Artesunate compares favorably to herpesvirus antivirals in suppressing HHV-6 and HHV-7

Multiple studies have found evidence of reactivated HHV-6 (and, to a lesser degree, HHV-7) in patients with myalgic encephalomyelitis/chronic fatigue syndrome (ME/CFS). Valganciclovir, cidofovir and foscarnet inhibit replication of HHV-6 in vitro, and both ganciclovir and foscarnet are used to treat HHV-6 encephalitis in transplant patients. Acyclovir and valacyclovir, while effective for HSV1/2, are ineffective against HHV-6 and HHV-7. Ganciclovir has only very weak activity against HHV-7 (Chemaly 2019, DeClercq 2001).

However, a number of in vitro studies indicate that artesunate, an antimalarial drug derived from artemisinin, has anti-herpesvirus properties against multiple viruses including EBV, HHV-6, CMV, BK and JC virus (Milbradt 2009, Marschall 2011, Chemaly 2019).

A team from Ukraine identified 255 people with ME/CFS who had evidence of reactivated HHV-6 or HHV-7 infection and followed them with repeated viral studies for 3 months.  In 192 of them, antiviral agents were administered continuously over three months: valacyclovir (68 patients), valganciclovir (64 patients) or artesunate (60 patients). In 63 patients, no antiviral was administered. The choice of treatment was left to individual clinicians, not randomized.

The investigators diagnosed viral reactivation by isolating leukocytes and identifying viral DNA using PCR. HHV-6 infection was diagnosed in 48% of cases and HHV-7 in 76% of cases, with 24% testing positive for both. It is important to note that HHV-6 and HHV-7 are generally not detectable in the plasma of ME/CFS patients, and clinical laboratory testing in the US and Japan is done almost exclusively on plasma samples. In Europe, whole blood testing or testing of peripheral blood mononuclear cells (PBMCs) is more common.

As shown in Figure 1, all three antiviral therapies produced complete eradication of detectable virus over time in a substantial fraction of patients, whereas detectable virus remained in the great majority of the untreated patients.  Of the three drugs, artesunate produced the highest percentage of complete responses.

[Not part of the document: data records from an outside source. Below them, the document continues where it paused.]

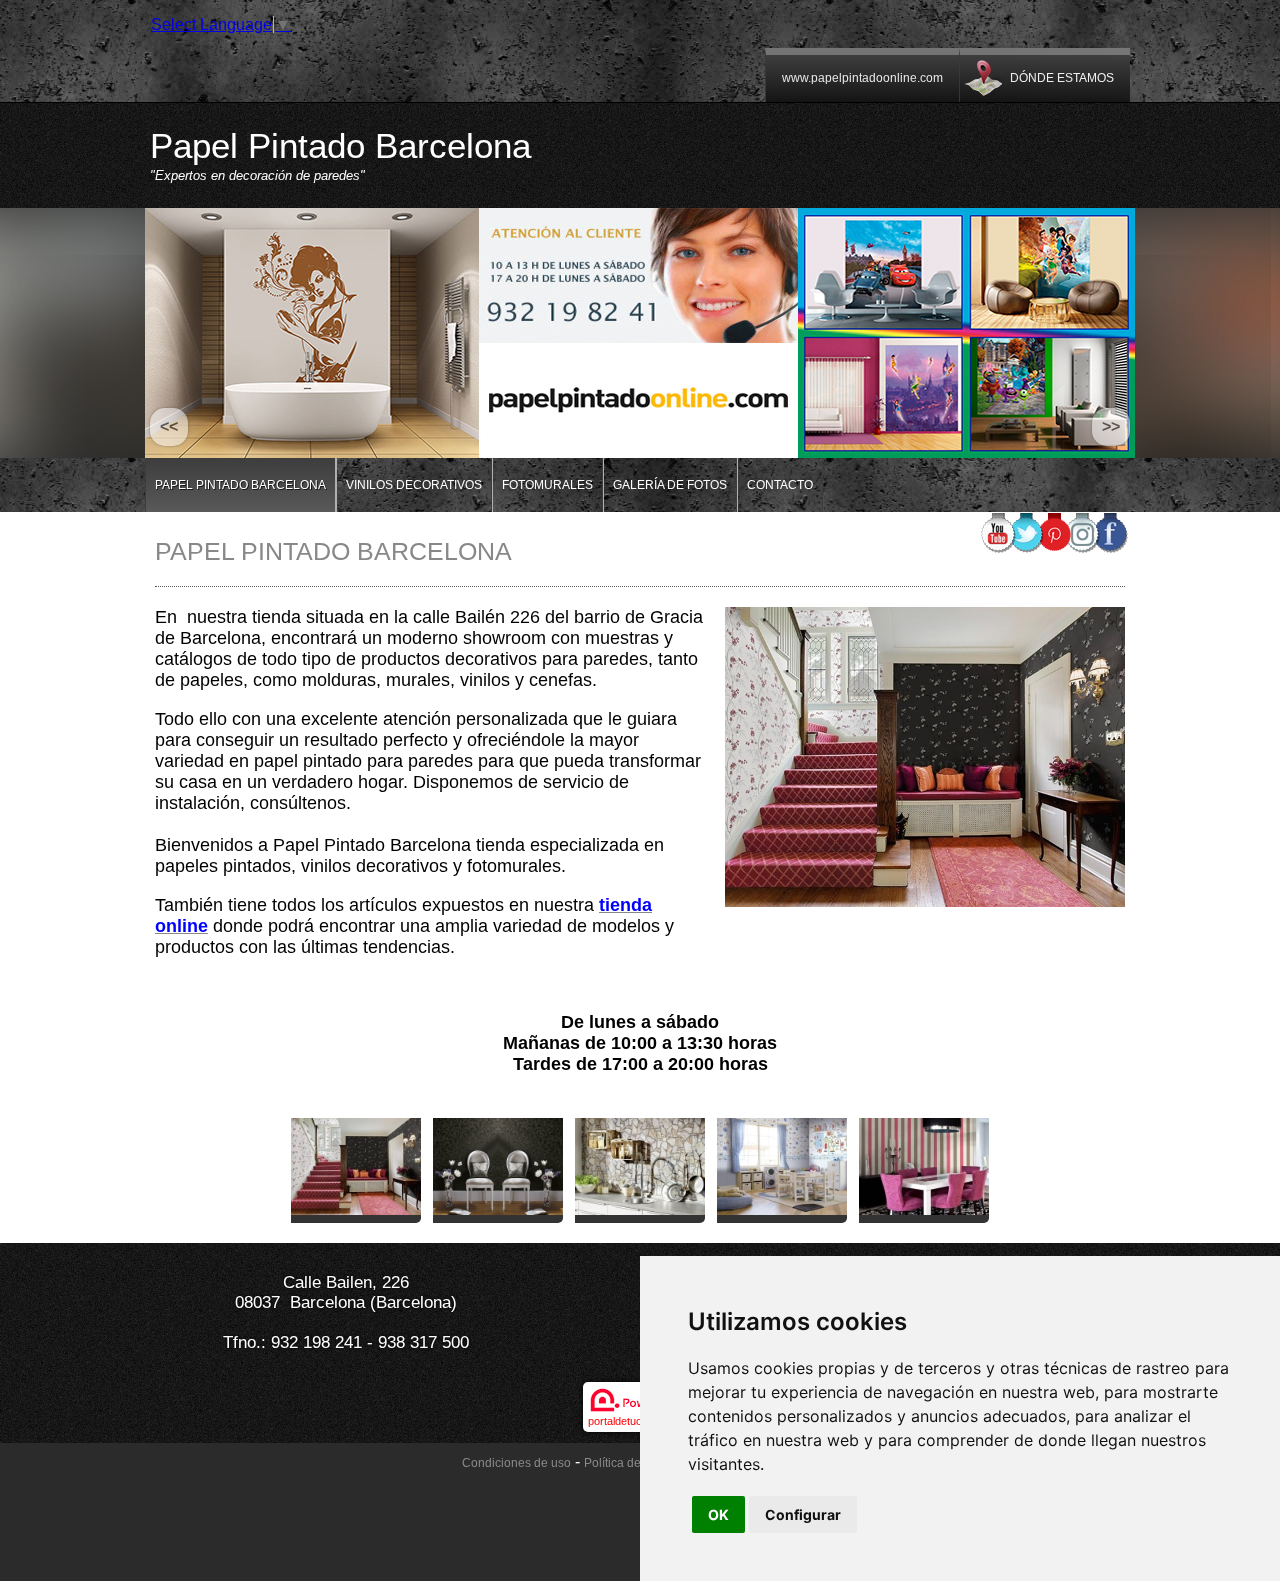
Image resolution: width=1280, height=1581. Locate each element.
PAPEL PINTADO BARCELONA (240, 485)
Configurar (803, 1514)
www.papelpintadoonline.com (862, 78)
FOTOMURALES (547, 485)
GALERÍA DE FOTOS (670, 485)
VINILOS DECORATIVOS (414, 485)
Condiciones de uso (516, 1463)
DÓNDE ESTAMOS (1062, 78)
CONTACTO (780, 485)
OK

Figure – Relative proportion of complete viral eradication at 1, 2 and 3 months with each antiviral agent and in patients given no antivirals. [Valacyclovir is misspelled]

The authors did not assess whether symptoms or functional capacity improved with therapy: the clinical value of treatment was unaddressed. They did report, however, on apparent adverse effects of treatment. Among patients given valganciclovir or artesunate, mild neutropenia was reported in about 20%, increased concentration of liver enzymes in 15-20%, and mild anemia in about 5-7%.

Thus, it remains unclear, however, if reactivation of these viruses plays a causal role in generating the symptoms of ME/CFS, and whether successfully reducing viral load leads to improvement in those symptoms.

This report suggests the need for further controlled virologic and clinical studies of artesunate in diseases which are or may be caused by HHV-6 and HHV-7. It does not shed light on the value of these agents as treatments in ME/CFS.